CB: I myself try not to mention my line of work to people. I find that it does not make people shy away, it makes them ask me a plethora of stupid questions. And, I would really rather not talk about my line of work when I'm at a club trying to enjoy myself. As far as dating, it never really posed a problem. In fact, I'm married. I was a mortuary student when I met my husband. He thought it was pretty bitchin!

G&C: Do you find that being around death all the time, that you enjoy life all the more, or do you find it depressing?

CB: Quite honestly, I find it can really get me down sometimes. I do love my life however and I love my family.

LD: I think I'm neutral to the idea of life and death. It doesn't depress me and on the other side of the coin, it doesn't make me love life any more than I normally would. However, I always wear my seatbelt now, after seeing so many car accident victims. I don't look forward to lying on a table naked for anyone to poke and probe, but it's a part of dying...unless of course it's sexual and I'm alive to enjoy it...ha ha...

G&C: Oh, you naughty girl. I now have some rigor mortis you might have to take care of!

▶ [Exercise instructions]:
A – Answer these questions from the mortuary interview:
(i) What was CB studying when meeting the person CB later married?
(ii) What does LD now always do after seeing so many car accident victims?
(iii) What does CB say being around death can sometimes do?
B – Write the next part of the mortuary interview, picking up after its final line.

▶ [Collected material]:
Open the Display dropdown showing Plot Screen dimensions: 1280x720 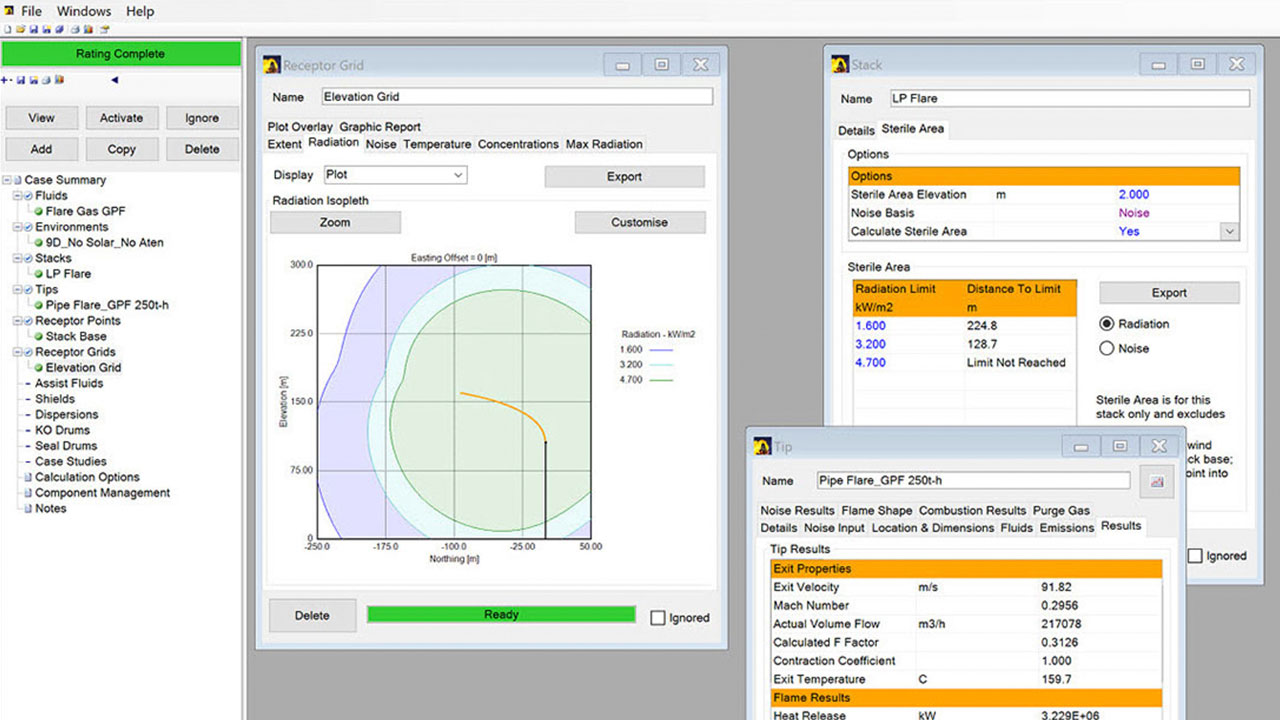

▶ [Responses by task]:
A –
(i) CB was a mortuary student.
(ii) LD always wears a seatbelt.
(iii) It can really get CB down.

B –
G&C: So, do you think that the Mortuary Science Industry is ready for Girls and Corpses Magazine? Who knows, maybe one day a Girls and Corpses wall calendar will hang prominently in every embalming room in the country.

CB: I hope they're ready. The industry needs as much humor as it can get!

LD: I know I would love to have a Girls and Corpses calendar on my wall in the embalming room. I think a lot of embalming rooms would like that... unless of course the embalmer is gay. For some reason there are a lot of gay people in the industry.

G&C: Hmm, kind of gives new meaning to the term "Knock back a stiff one".

G&C: Thank you both for talking with us. And for the record, if I end up on either of your tables...you can have your way with me. That's what I call going out with a bang!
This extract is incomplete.